Students in their teens, and even younger, spend hours everyday on the computer. With sites like Facebook, MySpace, and Twitter out there, students are using technology to connect to the world around them. According to eSchoolNews, three-fourths of American teens are members on social networking sites. Kids are learning that they can learn anything by simply typing it into Google. What an essay on A Christmas Carol? Simply search for it. Didn't read your Heart of Darkness homework? Find a chapter-by-chapter summary. Technology is taking over the world, especially in the classroom. Microsoft and the Corporation for National and Community Service are starting an initiative to help students teach teachers how to better incorporate technology in the classroom. I mean, who knows technology better than the students? If students help teachers integrate technology into their lessons, students feel empowered and they end up choosing exactly how they want to learn, plus teachers learn some great new ideas. According to the annual Grunwald Associates' Survey, "Digitally Inclined", 76% of K-12 educators are using digital media in their classrooms in 2009, which is a 7% increase from 2008. At this rate, technology is going to become a critical component in every classroom in America during the next decade. Teachers are using digital media more and more. Online videos are becoming used in classrooms constantly. 72% of teachers surveyed said that they streamed or downloaded digital media from the internet in the past year. With all the digital resources out there, teachers should take full advantage of the internet. If students understand technology in a way that teachers might not, why not have them help us understand? I believe that as educators, we should be open to all available resources, even if they are are students. Technology is a gift is used correctly, so let's let our students teach us the behind-the-scenes stuff that we would have never found on our own. Teachers can incorporate technology for in class lessons, but they can also use it for out of class assignments.

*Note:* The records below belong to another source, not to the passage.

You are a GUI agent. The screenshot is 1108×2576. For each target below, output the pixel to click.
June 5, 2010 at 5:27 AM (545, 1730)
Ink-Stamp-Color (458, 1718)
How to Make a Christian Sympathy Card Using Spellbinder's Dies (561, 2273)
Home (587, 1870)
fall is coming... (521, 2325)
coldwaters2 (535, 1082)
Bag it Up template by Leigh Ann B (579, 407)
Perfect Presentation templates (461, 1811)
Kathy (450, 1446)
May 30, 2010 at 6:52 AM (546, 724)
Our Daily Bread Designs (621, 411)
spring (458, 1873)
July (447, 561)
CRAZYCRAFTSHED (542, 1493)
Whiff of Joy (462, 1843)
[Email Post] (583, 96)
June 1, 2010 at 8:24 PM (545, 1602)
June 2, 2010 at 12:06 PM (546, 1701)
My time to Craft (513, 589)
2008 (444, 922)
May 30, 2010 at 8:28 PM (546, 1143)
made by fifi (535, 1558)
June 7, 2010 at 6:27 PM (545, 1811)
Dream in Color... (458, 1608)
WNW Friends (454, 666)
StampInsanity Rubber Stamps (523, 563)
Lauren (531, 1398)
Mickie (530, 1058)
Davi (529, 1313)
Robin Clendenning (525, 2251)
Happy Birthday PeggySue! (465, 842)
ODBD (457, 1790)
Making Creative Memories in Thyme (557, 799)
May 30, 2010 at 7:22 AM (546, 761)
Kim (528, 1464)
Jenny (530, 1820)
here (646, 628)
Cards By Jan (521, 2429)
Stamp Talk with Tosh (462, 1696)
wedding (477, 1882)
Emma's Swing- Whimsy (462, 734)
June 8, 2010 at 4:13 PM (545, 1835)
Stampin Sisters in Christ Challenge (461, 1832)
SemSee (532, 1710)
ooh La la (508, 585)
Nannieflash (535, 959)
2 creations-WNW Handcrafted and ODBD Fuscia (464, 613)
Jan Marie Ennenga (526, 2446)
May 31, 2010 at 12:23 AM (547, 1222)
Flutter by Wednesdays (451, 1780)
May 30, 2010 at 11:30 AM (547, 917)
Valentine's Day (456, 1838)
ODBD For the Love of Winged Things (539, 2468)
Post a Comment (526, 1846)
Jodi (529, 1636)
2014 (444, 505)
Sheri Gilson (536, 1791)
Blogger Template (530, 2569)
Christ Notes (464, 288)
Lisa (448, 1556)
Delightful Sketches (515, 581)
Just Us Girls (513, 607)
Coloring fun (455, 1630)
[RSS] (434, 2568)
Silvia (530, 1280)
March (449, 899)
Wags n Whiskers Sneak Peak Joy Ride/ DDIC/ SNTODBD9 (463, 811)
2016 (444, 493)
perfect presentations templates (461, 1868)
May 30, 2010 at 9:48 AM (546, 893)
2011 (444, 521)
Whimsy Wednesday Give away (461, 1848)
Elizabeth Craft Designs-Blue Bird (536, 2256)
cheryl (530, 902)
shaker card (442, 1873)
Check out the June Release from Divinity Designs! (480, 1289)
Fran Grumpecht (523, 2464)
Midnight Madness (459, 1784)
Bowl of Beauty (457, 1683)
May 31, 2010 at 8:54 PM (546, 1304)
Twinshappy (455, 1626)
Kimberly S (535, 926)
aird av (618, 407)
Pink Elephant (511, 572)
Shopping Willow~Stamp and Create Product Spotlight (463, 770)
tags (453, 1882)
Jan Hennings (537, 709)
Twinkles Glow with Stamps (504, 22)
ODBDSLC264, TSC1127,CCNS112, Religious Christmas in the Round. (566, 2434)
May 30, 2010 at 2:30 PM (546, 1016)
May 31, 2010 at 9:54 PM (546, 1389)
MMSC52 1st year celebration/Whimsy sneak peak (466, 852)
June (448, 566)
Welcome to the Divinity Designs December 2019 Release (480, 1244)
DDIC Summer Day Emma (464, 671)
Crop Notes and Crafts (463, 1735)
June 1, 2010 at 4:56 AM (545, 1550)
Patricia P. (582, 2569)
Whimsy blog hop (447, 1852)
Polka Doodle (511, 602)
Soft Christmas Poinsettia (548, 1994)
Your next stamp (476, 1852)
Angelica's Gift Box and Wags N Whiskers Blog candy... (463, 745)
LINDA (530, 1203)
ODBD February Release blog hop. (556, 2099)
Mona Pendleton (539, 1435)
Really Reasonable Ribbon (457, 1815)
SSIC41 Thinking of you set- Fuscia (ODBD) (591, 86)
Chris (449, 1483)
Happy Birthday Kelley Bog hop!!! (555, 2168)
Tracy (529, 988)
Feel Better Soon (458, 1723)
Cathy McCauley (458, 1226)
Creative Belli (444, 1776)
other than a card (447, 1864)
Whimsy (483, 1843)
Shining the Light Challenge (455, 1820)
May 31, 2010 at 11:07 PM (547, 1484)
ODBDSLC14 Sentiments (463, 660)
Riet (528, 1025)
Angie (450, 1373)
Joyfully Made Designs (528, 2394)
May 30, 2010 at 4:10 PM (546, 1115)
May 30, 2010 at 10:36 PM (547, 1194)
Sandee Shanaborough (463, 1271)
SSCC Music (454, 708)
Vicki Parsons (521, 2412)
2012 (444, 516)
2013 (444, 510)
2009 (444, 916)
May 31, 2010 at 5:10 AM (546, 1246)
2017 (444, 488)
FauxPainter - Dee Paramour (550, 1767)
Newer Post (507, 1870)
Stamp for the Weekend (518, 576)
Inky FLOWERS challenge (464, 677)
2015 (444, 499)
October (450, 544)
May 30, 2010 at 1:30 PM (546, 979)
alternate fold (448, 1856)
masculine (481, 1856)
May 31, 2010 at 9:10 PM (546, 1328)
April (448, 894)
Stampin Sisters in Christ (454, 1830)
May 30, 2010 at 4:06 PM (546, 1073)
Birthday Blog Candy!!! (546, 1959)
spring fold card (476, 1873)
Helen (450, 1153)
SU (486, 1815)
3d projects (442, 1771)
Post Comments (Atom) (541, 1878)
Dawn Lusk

One particularly great way to incorporate technology into assignments is asking students to blog. Although high school students are constantly online, studies find that fewer and fewer teens are blogging. Blogging is a very important in English classrooms. Blogging combines teens' love of the internet with writing. Maybe students find blogging to be boring or pointless but it is teaching them to write without forcing them to do term papers. What's the problem with blogging? Students still do not want to do it, even though it involves the computer. The new study from Pew Internet & American Life Project, called “Social Media & Mobile Internet Use Among Teens and Young Adults", says that blogging is not dying but is going the way of email and the telephone--it's becoming untrendy. Students don't like the thought of having to come up with ideas on their own. Present blogging to students in a way that might interest them. Maybe allow students to blog about their interests, making it more like a journal instead of a graded paper. I love the thought of students writing about what they love, what makes them passionate. By bringing the students' interests into the classroom, we can empower them in a way that might spark something deep within them to continue learning. Let's make learning fun. Let's put our students in a place of power.
Staff and Wire Reports. "Teens’ Social Media Use on the Rise, but Fewer Are Blogging."ESchoolNews (2010): 1-3. ESchoolNews. 4 Feb. 2010. Web. 23 Mar. 2010.
http://www.eschoolnews.com/2010/02/04/teens-social-media-use-on-the-rise-but-fewer-are-blogging/
Prabhu, Maya T. "Teacher's Digital Media Use on the Rise." ESchoolNews (2010).ESchoolNews. Feb. 2010. Web. 25 Mar. 2010. 115
http://www.eschoolnews.com/2010/01/05/survey-teachers-digital-media-use-is-increasing/
Barack, Lauren. "Students to Help Teachers Better Use Tech." School Library Journal (2010).School Library Journal. 1 Feb. 2010. Web. 25 Mar. 2010.